PAYMENT: We can use and share your PHI to bill and get payment from health plans or other entities, such as giving information to your health insurance plan so it will pay for your services.  For example, we may share your information about what medications were provided to you with your insurance plan, so that we may be paid or reimbursed for your medications.  We may also tell your health insurance company about a prescription that you need to obtain prior approval or check if your insurance will pay for the medication you or your physician has requested.

OPERATE OUR PRACTICE: We can use and share your health information to run our pharmacy, improve your care, and contact you when necessary.  For example, we may use health information about you to conduct quality assessment and improvement activities or to review the competence or qualifications of health care professionals.  When an individual dies, we can share that individual’s PHI with a coroner, medical examiner, or funeral director.  We can also share PHI for communications between other administrations such as organ procurement organizations, health research, workers’ compensation claims, law enforcement purposes, health oversight agencies, or special government functions such as military, national security, and presidential protective services.  We can also disclose PHI in response to a court or administrative order or subpoena or when state or federal law requires it, including with the Department of Health and Human Services.  We may share your information with third-party business associates, which are vendors that perform various services for us.  For example, we may disclose your medical information to a vendor that provides billing or collection services for us.

OUR RESPONSIBILITIES: We are required by law to maintain the privacy and security of your PHI, to provide you with notice of our legal duties and privacy practices with respect to PHI, and to notify affected individuals following a breach of unsecured PHI.  We will inform you timely if a breach occurs that may have compromised the privacy or security of your PHI.  We must follow the duties and privacy practices described in this notice and give you a copy of it.  We will not use or share your PHI other than as described here unless you give permission in writing.  If you tell us we can, you can change your mind at any time.
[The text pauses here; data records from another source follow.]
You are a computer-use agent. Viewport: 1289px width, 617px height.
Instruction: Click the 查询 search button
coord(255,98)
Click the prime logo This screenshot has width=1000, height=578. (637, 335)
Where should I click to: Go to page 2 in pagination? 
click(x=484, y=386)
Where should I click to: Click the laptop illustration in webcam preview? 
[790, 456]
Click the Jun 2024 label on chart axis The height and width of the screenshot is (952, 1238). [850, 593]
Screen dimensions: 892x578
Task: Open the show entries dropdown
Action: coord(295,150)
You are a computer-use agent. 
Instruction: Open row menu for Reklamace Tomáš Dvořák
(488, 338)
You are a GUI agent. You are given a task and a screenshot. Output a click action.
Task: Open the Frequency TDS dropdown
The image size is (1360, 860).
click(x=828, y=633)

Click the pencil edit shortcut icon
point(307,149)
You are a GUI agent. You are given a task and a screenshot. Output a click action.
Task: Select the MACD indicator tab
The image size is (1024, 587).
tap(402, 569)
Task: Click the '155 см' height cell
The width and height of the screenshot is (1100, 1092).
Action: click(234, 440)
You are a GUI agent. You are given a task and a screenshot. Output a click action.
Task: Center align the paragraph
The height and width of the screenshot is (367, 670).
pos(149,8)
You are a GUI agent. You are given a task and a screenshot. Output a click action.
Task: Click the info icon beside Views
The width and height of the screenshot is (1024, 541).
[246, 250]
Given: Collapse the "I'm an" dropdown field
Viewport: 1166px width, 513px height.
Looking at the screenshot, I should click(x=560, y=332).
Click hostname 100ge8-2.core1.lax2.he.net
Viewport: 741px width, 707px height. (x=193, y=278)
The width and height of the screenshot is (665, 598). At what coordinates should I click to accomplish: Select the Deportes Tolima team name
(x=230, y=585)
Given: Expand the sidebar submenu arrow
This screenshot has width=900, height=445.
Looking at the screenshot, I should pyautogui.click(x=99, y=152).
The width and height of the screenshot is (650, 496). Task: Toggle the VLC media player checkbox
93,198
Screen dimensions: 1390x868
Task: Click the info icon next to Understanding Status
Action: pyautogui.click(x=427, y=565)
Let us know in writing if you change your mind.

We will not share any substance abuse, mental health, genetic testing, HIV, or sexually transmissible disease records without your written permission unless specifically permitted or required by law.

We can change the terms of this notice, and the changes will apply to all information we have about you. The new notice will be available upon request, in our pharmacy, and on our web site.

If you have any complaints or questions about our privacy policies, please contact:

Senior Compliance Officer
Guardian Pharmacy, LLC
171 17th Street NW
Suite 1400
Atlanta, Georgia 30363

If you still feel your rights have been violated, a complaint can be filed by contacting us using the information at the end of this notice, or by filing a complaint with the U.S. Department of Health and Human Services Office for Civil Rights. They may be reached through the mail at 200 Independence Avenue, S.W., Washington, D.C. 20201, calling 1-877-696-6775, or online at www.hhs.goviocr/privacy/hipaa/complaints/. We will not retaliate against you for filing a complaint.

Guardian Pharmacy Privacy Group is an Affiliated Covered Entity.  If you would like additional information about state law protections in your state, or additional use or disclosure restrictions that may apply to sensitive PHI, please contact Guardian’s Senior Compliance Officer.